そのため、加工が有効となる部分を十分に穴の中に沈めないといけないので、下穴はこれらの加工で必要な深さ以上に深くしておかないといけません。
しばしば目にするのが、裏面との余裕が少ない止まり穴に対して、ネジ穴やリーマ穴が指定されている場合です。このような場合は、ネジ穴やリーマ穴の有効長を確保するために、下穴が裏側まで突き破ってしまうことがあります。
例えば図3-2の(A)のような形状を想定してみてください。ネジの有効長を確保し、裏側に突き抜けないようにという指示を表現しています。私も、このような指示をしている図面に何度も遭遇してきました。
残念ながら、実際には(A)のような形状は実現できません。
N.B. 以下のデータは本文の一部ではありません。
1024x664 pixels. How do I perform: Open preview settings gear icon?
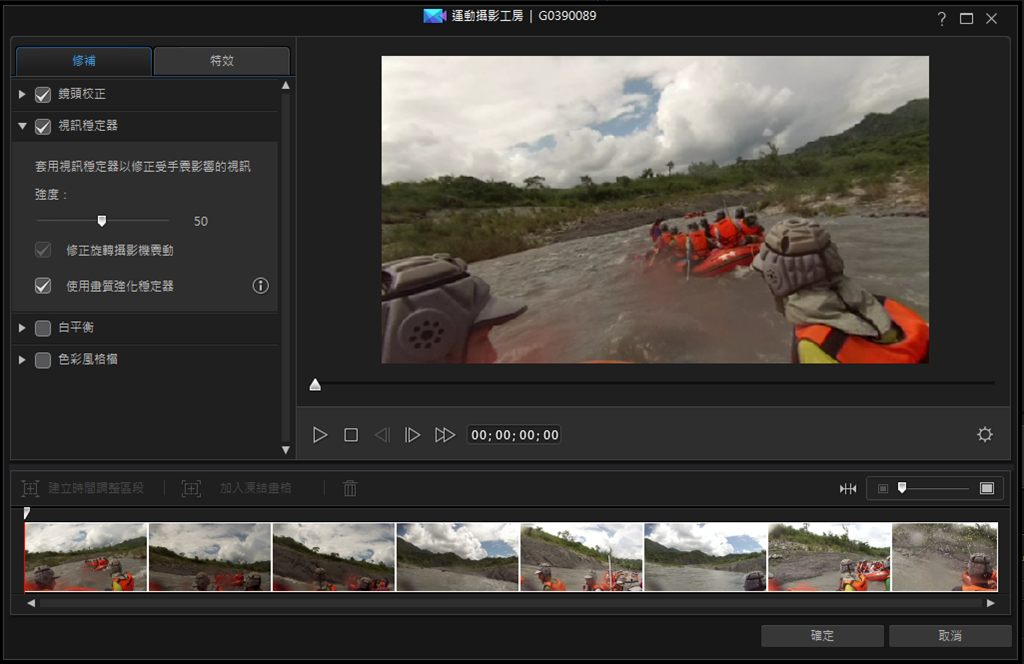click(985, 435)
なぜならば、止まり穴の深さいっぱいまでネジ加工をすることは基本的に不可能だからです。上記で説明した通り、下穴をあけて、不完全部分のあるタップでネジ加工をしますので、どうしても有効長以上の深さが必要となるのです。
もし無理に有効長を確保しようとすると、(B)のように下穴や不完全部で反対側まで突き破ってしまいます。逆に、突き破らないことを優先しようとすると、(C)のように有効長を確保できなくなってしまいます。
もちろん、リーマ加工についても同様のことが言えますね。
実際の製作の段階になってこのようなトラブルに遭わないために、ネジ穴などについては下穴の深さを十分にとることをあらかじめ想定して設計していただけると助かります。
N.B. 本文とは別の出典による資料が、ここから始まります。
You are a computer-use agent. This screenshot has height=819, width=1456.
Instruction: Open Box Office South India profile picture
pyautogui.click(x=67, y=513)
また、止まり穴の先端は大抵ドリルの先端形状がそのまま残ります。加工側の事情をわかっておられる設計者さんは、止まり穴の底部分は「ドリル先端形状OK」とか、先端形状そのものを図面で描いてくれたりしますが、底面が平らな止まり穴などにも困ってしまうことがあります。
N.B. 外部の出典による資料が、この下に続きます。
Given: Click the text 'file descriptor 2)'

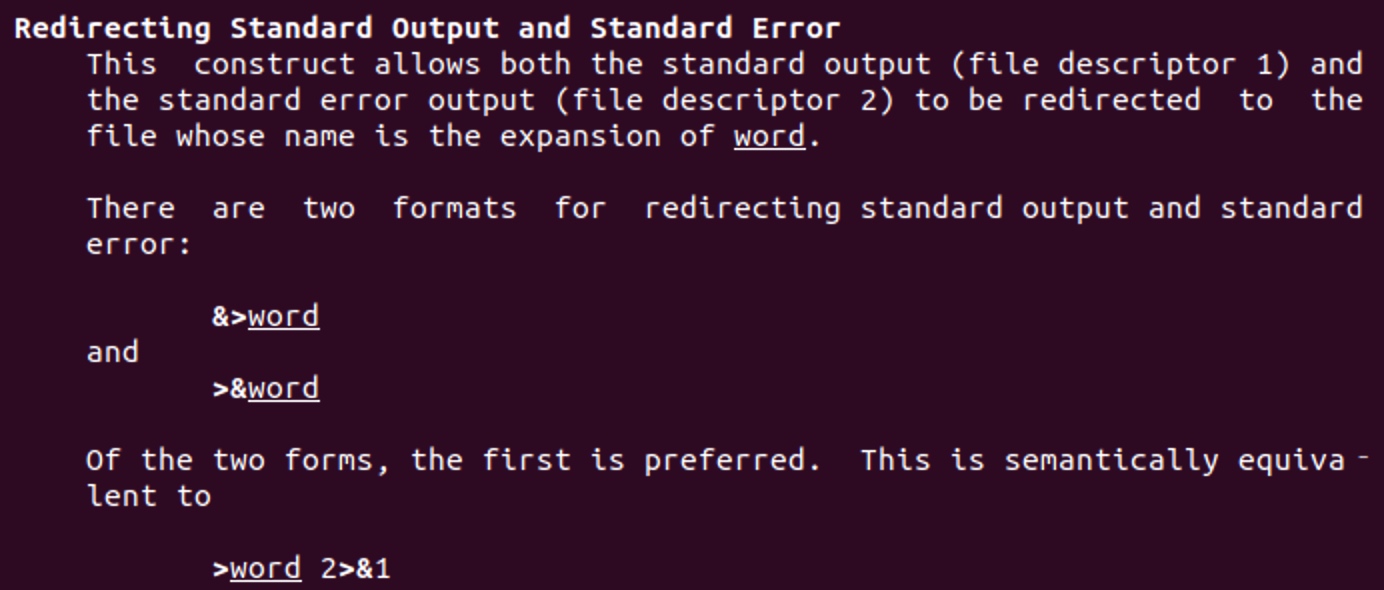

どうしても平らな面が必要ならば、いろいろと方法があります。例えば、ドリルで浅めの下穴をあけてから先端が平らなエンドミルで底面を削り取ってしまう方法などです。平らな底面の穴が描かれていると、このような加工をしなければいけない、と捉えられてしまうかもしれませんね。
底部分の形状にこだわりがないようであれば、是非上記のようなドリル先端形状を意識した表現で図示してください。不必要に底面がフラットな穴が図面で描かれていたりすると、加工サイドもどうすればよいのか対応に困ってしまいます。
「図面通りフラットに加工しておいたから」ということで、知らない間に加工賃が高くついているなんてこともあり得ますね。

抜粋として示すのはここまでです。